China's municipal government in Beijing banned the sale, lease, and transport of unmanned aerial vehicles and 17 designated "core components" without prior public security approval, the latest in a cascade of regulations tightening state control over an industry that China itself engineered into global dominance.

Beijing's municipal legislative body approved the rules in late March 2026, citing "low-altitude security" concerns. Storing more than three drones in the capital now requires authorization. Bringing any new drone hardware into Beijing's administrative area is also prohibited, with a narrow exception carved out for previously registered devices carried by verified owners.

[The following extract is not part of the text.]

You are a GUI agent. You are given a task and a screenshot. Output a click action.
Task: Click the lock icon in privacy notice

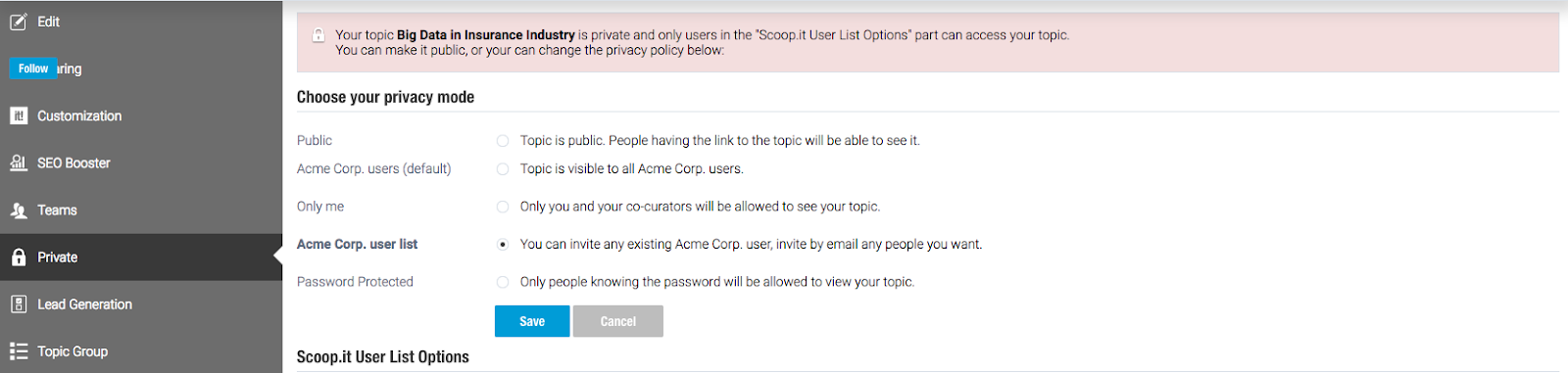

The municipal crackdown arrived alongside two mandatory national standards, set to take effect May 1, 2026, approved by the State Administration for Market Regulation. The first mandates a real-name registration system under which drones must be inoperable before activation and after deactivation. The second requires all civil drones to continuously transmit identification, location, speed, and status data to regulatory authorities from power-on through the entire flight. Together, the standards address what Beijing describes as the fundamental questions of "who is allowed to fly" and where.

The tightening comes as Beijing simultaneously codified its ambitions for a "low-altitude economy." In December 2025, the National People's Congress Standing Committee revised the 1995 Civil Aviation Law for the first time to formally include unmanned aircraft, expanding the statute to 16 chapters and 262 articles, effective July 1, 2026. Manufacturers including DJI and EHang are now required to engrave unique identification codes on every unit and obtain airworthiness certification from the Civil Aviation Administration of China.

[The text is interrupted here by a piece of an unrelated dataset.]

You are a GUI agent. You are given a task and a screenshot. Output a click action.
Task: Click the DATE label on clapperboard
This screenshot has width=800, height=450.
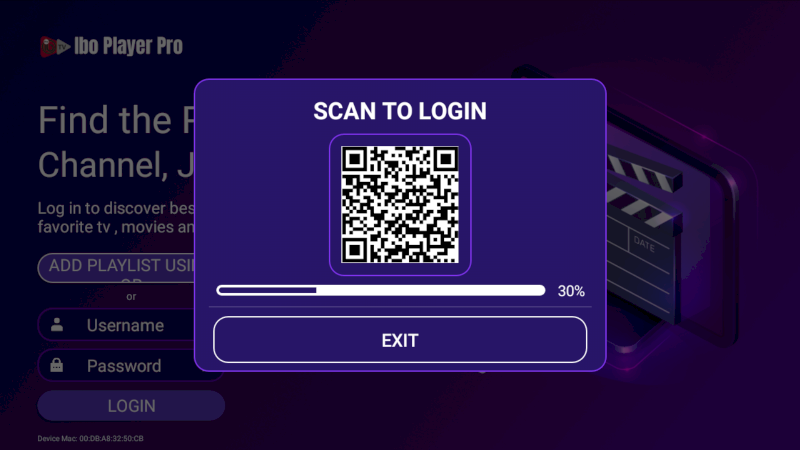coord(644,243)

The policy arc is a study in contradictions. Beginning in 2015, China's "Made in China 2025" initiative channeled state resources into building a drone supply chain with virtually no rival. DJI, founded in a Shenzhen college dormitory in 2006, now controls roughly 70% of the global commercial drone market. Chinese companies hold 90% of the consumer market and, critically, 92% of the state and local first responder market in the United States. The global installed base of commercial drones reached 2.8 million units in 2024, a figure projected to hit 4.5 million by 2029 at a 9.9% compound annual growth rate.

AI-generated illustration
AI-generated illustration

Now that same security apparatus Beijing constructed is rewriting who gets to fly domestically, and the disruption is landing hardest on the customers who became most dependent. On December 23, 2025, the FCC added DJI to its Covered List, effectively blocking the import and sale of any new DJI products in the United States after no federal agency completed a required national security review by the congressional deadline. The decision left roughly 25,000 DJI drones already operating in U.S. public safety fleets in a state of regulatory limbo.

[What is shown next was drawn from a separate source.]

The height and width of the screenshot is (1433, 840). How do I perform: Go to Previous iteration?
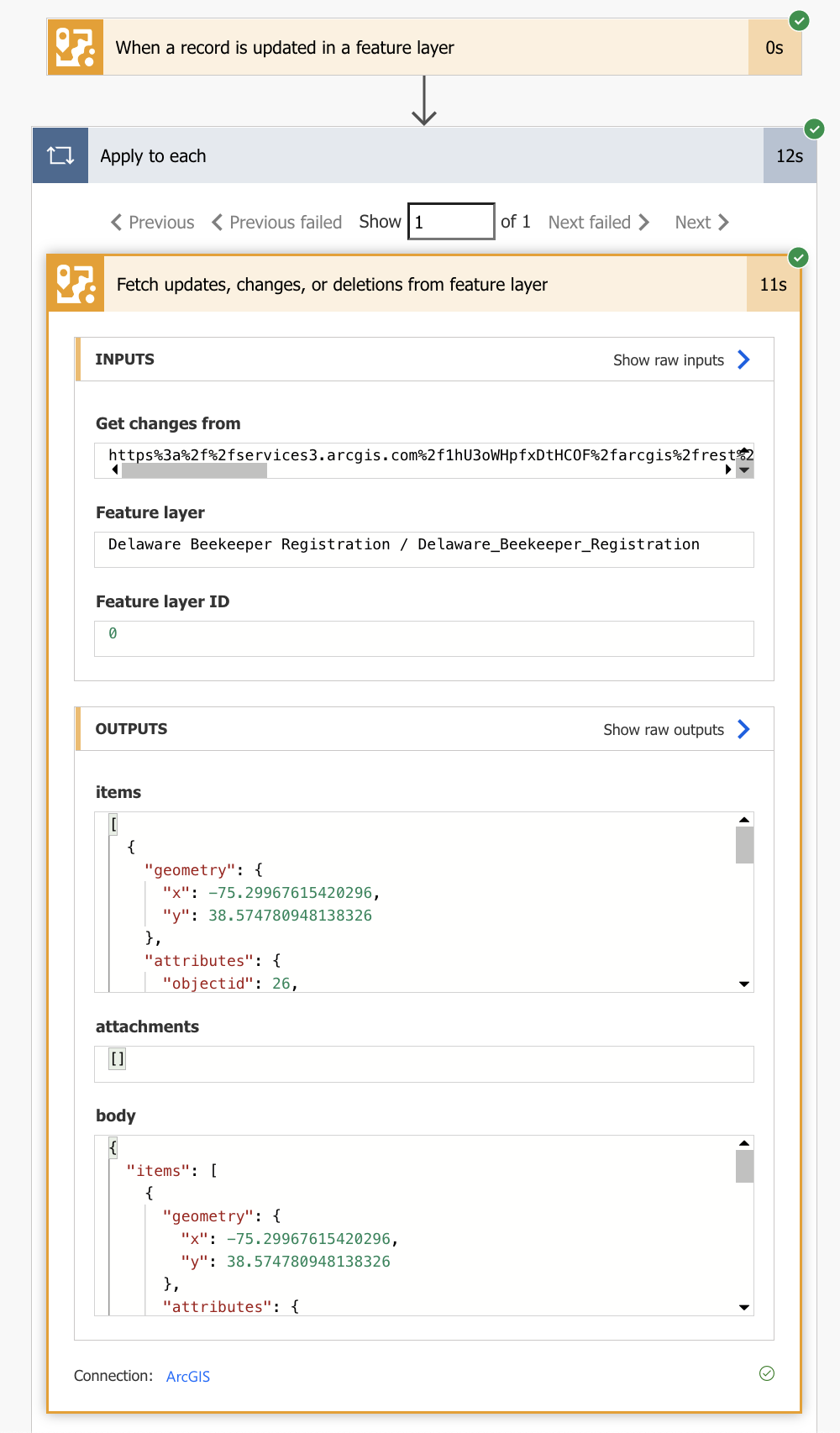click(x=153, y=223)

American alternatives exist but none fully close the gap. Skydio, Brinc Drones, and Unusual Machines have all stepped up marketing to law enforcement and emergency services. France's Parrot holds some cleared models through the end of 2026. The Blue UAS Cleared List provides a federal procurement pathway. But no U.S. manufacturer currently produces a beginner or mid-range consumer drone at a price point competitive with DJI's, and enterprise-grade alternatives can cost multiples of their Chinese counterparts.

The industrial logic that made Chinese drones ubiquitous, state subsidies, vertically integrated supply chains, and relentless iteration, now makes replacing them structurally difficult even as both Beijing and Washington simultaneously push to restrict their use. China built the sky; the question now is who gets cleared to fly in it.